200 grams gluten-free flour + more for rolling (see notes above)
125 grams (9 tablespoons) butter
1 tablespoon (10 grams) cornstarch
1/4 teaspoon kosher salt
1 large egg
1 teaspoon apple cider or champagne vinegar (or vodka)
1+ tablespoon ice water
Weigh/measure out your dry ingredients and whisk together in a large bowl, or pulse together in your food processor. Place everything in the fridge to chill while you prep the rest of the ingredients.
Cut the butter into small cubes. Place in the freezer to chill.
Whisk the egg with 1 tablespoon of ice water. Place in the fridge to chill, along with the vinegar.
Let everything chill for 10-15 minutes.
Add the butter cubes to the flour mix. Using a pastry blender, incorporate the butter into the flour, rotating the bowl as needed, until the butter is about the size of the small peas and fully mixed in with the flour. If you’re using a food processor, pulse the mix about 10 times until the butter is small and incorporated into the flour.
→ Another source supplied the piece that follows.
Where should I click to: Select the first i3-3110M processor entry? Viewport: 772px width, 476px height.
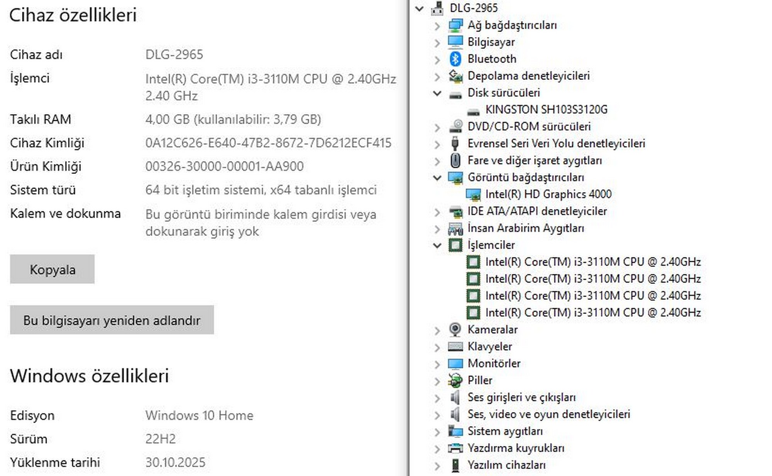pos(593,262)
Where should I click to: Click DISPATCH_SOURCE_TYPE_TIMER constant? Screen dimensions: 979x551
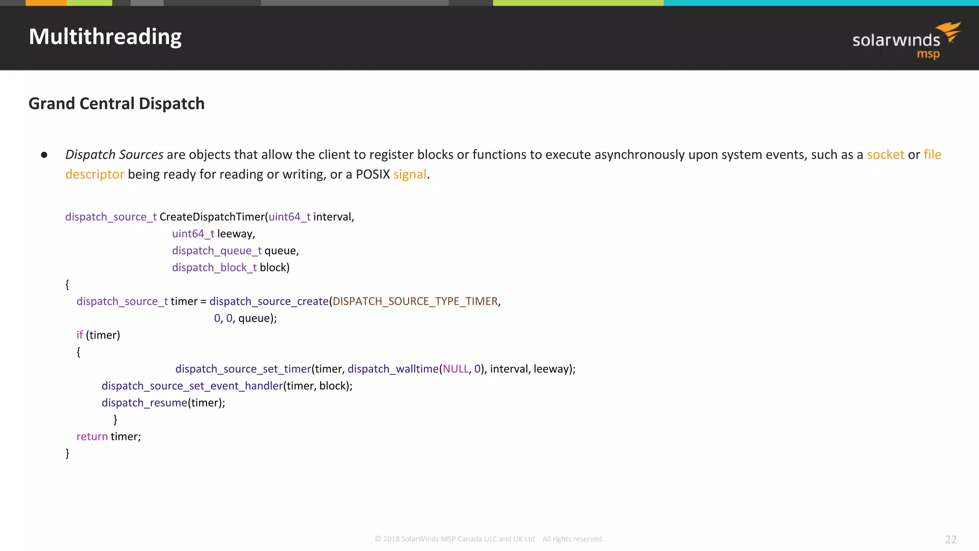pyautogui.click(x=415, y=301)
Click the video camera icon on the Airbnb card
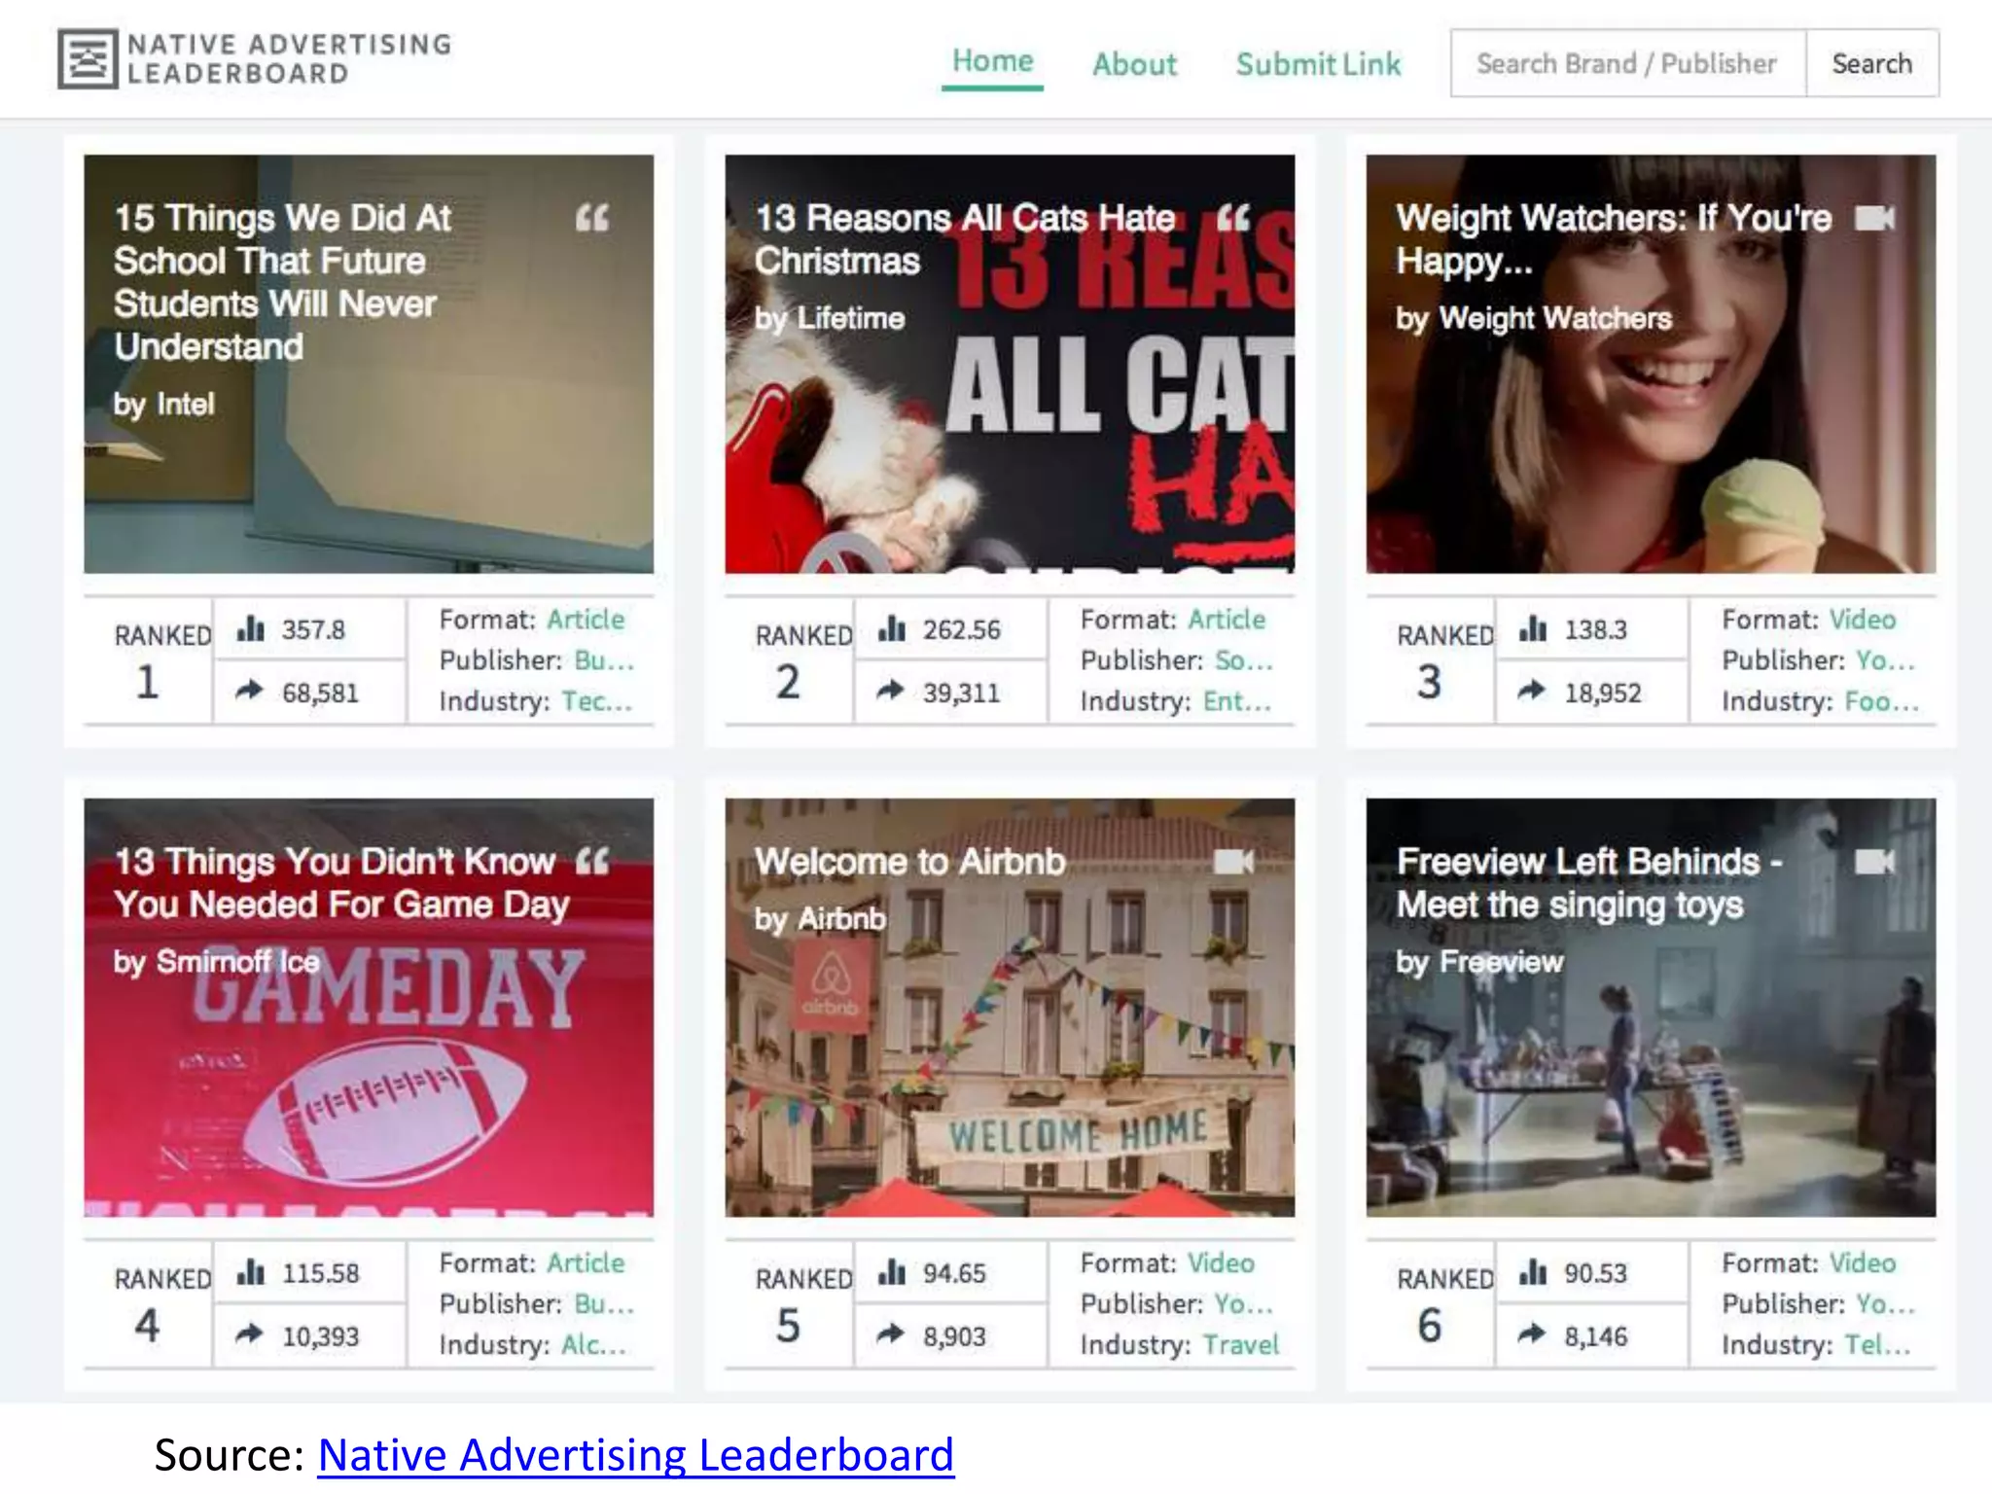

Add the whisked egg, vinegar and 1 tablespoon of ice water to the dough. If you’re working by hand, use a wooden spoon or silicone spoonula to mix the ingredients together. If you’re using the food processor, pulse until the dough is moistened and the liquids are incorporated.
Test the dough. Squeeze a bit between your fingers. If it stays put, it’s good to go. If it’s still a bit crumble, add more ice water (about 1 tablespoon at a time) until the dough just comes together.
Bring the dough together into a ball. Wrap tightly in plastic wrap and place in the refrigerator for at least 30 minutes.
Prepare to roll out the dough: get a piece of parchment paper ready and sprinkle it with flour. Rub your rolling pin with flour, too.
Unwrap your chilled dough and flatten into a disk on the floured parchment. Dust with flour.
Roll out the dough until it’s about 1/8-inch thin. Dust the top of the dough with flour as needed to prevent sticking as you’re rolling it out.
If your dough softens as you’re rolling or becomes too sticky, transfer to a cutting board or upside-down sheet pan and let it chill again in the fridge.
To transfer the dough to the pie pan, gently roll the dough with the parchment paper over your rolling pin. Flip the dough and unroll into the pie dish. Gently lift the edges and then press the dough into the pie pan. Remove the parchment paper.
Using a bench knife, pastry knife or other sharp edge, trim the edges of your pie crust. Use a fork or your fingers to crimp or decorate the edges (unless you’re planning to add a top crust to the pie).
Fill the crust and follow instructions for baking. Enjoy!